■ **ABOUT THIS TASK**
Reproduce only the top of the records, down to and including the line containing "Task: Click the Nyquist Prompt... entry".

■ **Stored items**
■ ■ ■ ■ ■ ■ ■
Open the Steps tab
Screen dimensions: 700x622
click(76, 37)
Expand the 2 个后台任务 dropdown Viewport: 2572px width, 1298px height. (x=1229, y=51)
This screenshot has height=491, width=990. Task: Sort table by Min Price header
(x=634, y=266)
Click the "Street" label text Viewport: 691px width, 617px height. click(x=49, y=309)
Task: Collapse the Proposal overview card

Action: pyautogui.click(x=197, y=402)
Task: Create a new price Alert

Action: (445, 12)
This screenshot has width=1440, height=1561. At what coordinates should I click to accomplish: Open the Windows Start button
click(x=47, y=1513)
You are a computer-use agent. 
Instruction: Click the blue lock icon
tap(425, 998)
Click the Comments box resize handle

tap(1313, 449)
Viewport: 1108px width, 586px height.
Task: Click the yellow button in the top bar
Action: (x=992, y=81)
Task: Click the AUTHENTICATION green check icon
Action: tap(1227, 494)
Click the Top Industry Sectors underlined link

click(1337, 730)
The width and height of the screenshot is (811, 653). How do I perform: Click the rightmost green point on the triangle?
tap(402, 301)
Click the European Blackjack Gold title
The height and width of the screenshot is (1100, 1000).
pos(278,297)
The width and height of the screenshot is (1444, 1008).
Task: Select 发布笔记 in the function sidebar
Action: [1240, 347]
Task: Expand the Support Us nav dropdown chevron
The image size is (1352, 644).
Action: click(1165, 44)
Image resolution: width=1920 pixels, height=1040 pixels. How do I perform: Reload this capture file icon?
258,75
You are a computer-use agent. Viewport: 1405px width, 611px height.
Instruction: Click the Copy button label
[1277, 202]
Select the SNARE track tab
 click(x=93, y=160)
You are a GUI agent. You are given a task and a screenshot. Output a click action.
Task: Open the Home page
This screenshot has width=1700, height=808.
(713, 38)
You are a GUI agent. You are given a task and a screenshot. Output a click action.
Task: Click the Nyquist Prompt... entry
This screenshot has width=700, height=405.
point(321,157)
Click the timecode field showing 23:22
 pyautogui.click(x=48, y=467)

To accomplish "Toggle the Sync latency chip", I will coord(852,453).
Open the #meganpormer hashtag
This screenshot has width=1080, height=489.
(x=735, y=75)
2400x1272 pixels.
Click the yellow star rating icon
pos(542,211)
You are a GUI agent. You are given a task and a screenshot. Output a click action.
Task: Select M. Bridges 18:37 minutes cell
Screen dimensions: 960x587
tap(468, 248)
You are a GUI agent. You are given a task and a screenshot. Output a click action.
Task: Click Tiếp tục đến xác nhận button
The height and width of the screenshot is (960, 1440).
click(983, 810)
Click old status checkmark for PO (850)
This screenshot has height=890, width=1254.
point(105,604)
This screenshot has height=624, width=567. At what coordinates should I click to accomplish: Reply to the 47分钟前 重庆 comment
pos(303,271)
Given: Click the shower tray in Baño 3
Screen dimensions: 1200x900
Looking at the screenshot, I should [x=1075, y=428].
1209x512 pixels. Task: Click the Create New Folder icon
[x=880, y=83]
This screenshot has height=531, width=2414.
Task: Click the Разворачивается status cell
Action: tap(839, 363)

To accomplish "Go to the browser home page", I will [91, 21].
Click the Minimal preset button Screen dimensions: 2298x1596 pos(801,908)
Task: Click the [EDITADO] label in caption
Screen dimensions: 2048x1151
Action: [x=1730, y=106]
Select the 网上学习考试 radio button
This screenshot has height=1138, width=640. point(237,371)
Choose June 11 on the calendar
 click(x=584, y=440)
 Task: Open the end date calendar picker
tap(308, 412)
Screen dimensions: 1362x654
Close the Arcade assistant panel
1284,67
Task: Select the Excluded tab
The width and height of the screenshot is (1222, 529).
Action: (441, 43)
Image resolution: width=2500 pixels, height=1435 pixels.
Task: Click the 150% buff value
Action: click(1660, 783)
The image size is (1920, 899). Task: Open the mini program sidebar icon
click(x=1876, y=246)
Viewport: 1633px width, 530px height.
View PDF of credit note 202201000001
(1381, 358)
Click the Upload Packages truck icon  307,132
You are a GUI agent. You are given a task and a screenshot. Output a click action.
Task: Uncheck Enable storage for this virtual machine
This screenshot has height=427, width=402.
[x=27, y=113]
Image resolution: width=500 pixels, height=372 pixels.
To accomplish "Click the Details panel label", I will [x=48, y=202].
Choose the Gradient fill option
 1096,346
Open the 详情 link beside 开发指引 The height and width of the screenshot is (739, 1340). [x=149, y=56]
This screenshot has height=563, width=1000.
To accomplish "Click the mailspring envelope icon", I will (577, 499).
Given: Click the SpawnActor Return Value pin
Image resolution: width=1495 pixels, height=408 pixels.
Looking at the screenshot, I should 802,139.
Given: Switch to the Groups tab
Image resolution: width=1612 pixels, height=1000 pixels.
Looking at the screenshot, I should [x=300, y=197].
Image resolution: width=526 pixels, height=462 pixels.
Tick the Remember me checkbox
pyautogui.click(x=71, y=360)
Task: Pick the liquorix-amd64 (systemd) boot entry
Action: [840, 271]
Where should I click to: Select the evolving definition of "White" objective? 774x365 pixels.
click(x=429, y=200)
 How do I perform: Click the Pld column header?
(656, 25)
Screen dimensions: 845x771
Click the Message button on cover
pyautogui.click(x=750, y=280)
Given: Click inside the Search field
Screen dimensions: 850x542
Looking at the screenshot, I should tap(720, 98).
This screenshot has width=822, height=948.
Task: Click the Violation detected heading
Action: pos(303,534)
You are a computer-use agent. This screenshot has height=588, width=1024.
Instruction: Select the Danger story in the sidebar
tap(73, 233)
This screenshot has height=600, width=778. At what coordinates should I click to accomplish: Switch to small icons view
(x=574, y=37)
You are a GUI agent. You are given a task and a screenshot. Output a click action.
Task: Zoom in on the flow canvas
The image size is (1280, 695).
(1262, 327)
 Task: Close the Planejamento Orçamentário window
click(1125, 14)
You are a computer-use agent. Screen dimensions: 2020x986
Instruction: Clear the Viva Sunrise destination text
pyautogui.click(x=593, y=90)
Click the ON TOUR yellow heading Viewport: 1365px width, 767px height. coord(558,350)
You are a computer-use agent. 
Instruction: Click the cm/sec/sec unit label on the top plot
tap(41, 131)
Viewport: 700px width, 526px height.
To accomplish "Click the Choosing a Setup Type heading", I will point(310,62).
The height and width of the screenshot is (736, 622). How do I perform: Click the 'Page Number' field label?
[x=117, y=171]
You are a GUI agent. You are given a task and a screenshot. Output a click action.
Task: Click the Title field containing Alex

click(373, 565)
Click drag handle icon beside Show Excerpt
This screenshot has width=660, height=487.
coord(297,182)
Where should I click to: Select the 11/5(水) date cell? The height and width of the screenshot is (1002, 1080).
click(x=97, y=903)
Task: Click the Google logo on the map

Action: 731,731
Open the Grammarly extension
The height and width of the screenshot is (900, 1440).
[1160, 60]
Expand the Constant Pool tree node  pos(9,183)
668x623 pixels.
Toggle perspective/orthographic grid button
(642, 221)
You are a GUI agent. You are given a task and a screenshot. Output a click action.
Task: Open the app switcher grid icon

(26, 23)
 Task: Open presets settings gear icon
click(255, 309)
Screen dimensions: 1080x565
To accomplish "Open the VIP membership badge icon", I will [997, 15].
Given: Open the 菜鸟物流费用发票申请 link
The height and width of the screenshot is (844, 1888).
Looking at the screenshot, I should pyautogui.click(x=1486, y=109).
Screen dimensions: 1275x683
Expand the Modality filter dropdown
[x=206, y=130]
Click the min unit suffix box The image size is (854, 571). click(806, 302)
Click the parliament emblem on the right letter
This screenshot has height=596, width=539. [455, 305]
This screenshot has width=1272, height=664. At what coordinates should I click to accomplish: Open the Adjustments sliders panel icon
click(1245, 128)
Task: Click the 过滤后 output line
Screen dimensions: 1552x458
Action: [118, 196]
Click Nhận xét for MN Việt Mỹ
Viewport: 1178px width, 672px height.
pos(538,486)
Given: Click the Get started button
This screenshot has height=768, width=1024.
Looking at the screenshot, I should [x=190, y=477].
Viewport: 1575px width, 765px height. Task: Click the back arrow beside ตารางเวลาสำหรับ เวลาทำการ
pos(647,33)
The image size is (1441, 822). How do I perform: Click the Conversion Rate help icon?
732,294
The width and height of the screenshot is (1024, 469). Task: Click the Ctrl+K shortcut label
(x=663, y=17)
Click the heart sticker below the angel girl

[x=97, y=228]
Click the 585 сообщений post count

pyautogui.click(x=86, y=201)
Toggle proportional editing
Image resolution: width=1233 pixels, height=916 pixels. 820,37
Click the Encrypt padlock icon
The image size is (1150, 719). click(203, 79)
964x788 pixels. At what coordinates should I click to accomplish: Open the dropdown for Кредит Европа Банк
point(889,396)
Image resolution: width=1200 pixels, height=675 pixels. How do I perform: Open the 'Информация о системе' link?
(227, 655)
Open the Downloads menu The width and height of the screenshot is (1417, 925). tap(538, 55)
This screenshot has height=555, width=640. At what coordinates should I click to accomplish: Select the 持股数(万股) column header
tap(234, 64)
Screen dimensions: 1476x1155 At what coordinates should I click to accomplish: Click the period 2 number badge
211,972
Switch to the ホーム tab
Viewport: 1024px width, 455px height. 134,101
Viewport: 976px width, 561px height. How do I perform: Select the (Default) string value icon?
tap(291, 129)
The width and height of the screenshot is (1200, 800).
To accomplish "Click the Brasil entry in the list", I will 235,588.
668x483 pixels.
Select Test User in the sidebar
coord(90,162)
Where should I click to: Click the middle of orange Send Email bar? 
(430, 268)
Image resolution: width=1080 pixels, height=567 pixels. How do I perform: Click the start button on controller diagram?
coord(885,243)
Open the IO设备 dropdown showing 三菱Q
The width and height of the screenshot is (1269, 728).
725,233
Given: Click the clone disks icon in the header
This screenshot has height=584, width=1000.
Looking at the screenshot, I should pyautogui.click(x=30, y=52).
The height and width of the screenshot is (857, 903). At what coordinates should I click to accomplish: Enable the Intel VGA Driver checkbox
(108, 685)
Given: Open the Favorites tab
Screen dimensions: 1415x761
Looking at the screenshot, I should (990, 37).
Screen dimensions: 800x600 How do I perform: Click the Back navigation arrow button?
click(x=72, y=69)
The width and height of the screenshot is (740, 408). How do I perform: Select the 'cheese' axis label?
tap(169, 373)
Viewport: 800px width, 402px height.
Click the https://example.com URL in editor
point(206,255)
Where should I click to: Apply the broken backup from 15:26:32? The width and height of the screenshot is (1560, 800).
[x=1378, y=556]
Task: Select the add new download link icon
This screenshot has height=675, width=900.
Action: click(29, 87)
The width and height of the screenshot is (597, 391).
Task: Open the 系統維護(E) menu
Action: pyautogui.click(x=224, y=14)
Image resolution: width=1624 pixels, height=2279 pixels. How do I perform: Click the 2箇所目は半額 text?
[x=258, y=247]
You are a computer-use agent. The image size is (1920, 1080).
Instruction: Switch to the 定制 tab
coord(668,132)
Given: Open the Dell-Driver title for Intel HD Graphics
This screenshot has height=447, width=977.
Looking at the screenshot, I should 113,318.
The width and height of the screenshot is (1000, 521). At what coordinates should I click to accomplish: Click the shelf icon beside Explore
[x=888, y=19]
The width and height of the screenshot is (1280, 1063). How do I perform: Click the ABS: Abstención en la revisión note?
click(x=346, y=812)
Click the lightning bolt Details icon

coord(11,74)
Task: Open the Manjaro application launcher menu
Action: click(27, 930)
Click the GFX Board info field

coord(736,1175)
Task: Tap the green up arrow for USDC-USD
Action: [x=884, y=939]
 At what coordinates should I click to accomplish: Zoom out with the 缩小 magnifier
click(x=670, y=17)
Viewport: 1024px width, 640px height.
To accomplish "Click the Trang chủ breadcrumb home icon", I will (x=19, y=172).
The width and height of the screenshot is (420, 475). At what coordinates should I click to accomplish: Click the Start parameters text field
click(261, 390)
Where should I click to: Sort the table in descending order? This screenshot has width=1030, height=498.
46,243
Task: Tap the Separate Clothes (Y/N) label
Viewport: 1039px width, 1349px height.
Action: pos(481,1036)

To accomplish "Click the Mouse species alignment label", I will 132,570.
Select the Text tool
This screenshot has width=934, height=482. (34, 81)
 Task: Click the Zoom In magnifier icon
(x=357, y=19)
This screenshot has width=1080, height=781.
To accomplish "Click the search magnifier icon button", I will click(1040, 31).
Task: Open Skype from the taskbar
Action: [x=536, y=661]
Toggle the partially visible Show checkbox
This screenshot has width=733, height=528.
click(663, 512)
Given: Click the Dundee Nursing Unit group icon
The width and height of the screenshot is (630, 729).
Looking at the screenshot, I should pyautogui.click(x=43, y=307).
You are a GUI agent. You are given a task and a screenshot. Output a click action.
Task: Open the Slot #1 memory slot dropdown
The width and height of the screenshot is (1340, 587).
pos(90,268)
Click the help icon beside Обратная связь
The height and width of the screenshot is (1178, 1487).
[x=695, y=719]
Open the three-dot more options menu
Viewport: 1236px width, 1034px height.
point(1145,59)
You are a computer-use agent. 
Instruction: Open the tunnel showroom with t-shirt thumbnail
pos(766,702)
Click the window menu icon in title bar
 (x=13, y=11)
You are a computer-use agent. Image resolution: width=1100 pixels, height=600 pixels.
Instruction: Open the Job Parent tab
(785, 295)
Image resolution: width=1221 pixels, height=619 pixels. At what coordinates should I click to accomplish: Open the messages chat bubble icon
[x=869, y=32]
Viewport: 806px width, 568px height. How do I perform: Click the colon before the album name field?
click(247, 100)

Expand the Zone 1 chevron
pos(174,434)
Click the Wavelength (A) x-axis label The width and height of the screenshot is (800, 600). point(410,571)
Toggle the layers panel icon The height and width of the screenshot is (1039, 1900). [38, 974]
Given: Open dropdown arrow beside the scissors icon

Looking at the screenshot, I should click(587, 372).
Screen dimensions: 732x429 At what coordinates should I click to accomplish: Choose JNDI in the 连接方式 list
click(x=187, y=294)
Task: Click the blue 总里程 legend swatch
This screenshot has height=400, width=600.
■ ■ ■ ■ ■ ■ ■
■ **YOUR RESPONSE**
Open the Steps tab
Screen dimensions: 700x622
click(76, 37)
Expand the 2 个后台任务 dropdown Viewport: 2572px width, 1298px height. (x=1229, y=51)
This screenshot has height=491, width=990. Task: Sort table by Min Price header
(x=634, y=266)
Click the "Street" label text Viewport: 691px width, 617px height. click(x=49, y=309)
Task: Collapse the Proposal overview card

Action: pyautogui.click(x=197, y=402)
Task: Create a new price Alert

Action: (445, 12)
This screenshot has width=1440, height=1561. At what coordinates should I click to accomplish: Open the Windows Start button
click(x=47, y=1513)
You are a computer-use agent. 
Instruction: Click the blue lock icon
tap(425, 998)
Click the Comments box resize handle

tap(1313, 449)
Viewport: 1108px width, 586px height.
Task: Click the yellow button in the top bar
Action: (x=992, y=81)
Task: Click the AUTHENTICATION green check icon
Action: tap(1227, 494)
Click the Top Industry Sectors underlined link

click(1337, 730)
The width and height of the screenshot is (811, 653). How do I perform: Click the rightmost green point on the triangle?
tap(402, 301)
Click the European Blackjack Gold title
The height and width of the screenshot is (1100, 1000).
pos(278,297)
The width and height of the screenshot is (1444, 1008).
Task: Select 发布笔记 in the function sidebar
Action: [1240, 347]
Task: Expand the Support Us nav dropdown chevron
The image size is (1352, 644).
Action: click(1165, 44)
Image resolution: width=1920 pixels, height=1040 pixels. How do I perform: Reload this capture file icon?
258,75
You are a computer-use agent. Viewport: 1405px width, 611px height.
Instruction: Click the Copy button label
[1277, 202]
Select the SNARE track tab
 click(x=93, y=160)
You are a GUI agent. You are given a task and a screenshot. Output a click action.
Task: Open the Home page
This screenshot has width=1700, height=808.
(713, 38)
You are a GUI agent. You are given a task and a screenshot. Output a click action.
Task: Click the Nyquist Prompt... entry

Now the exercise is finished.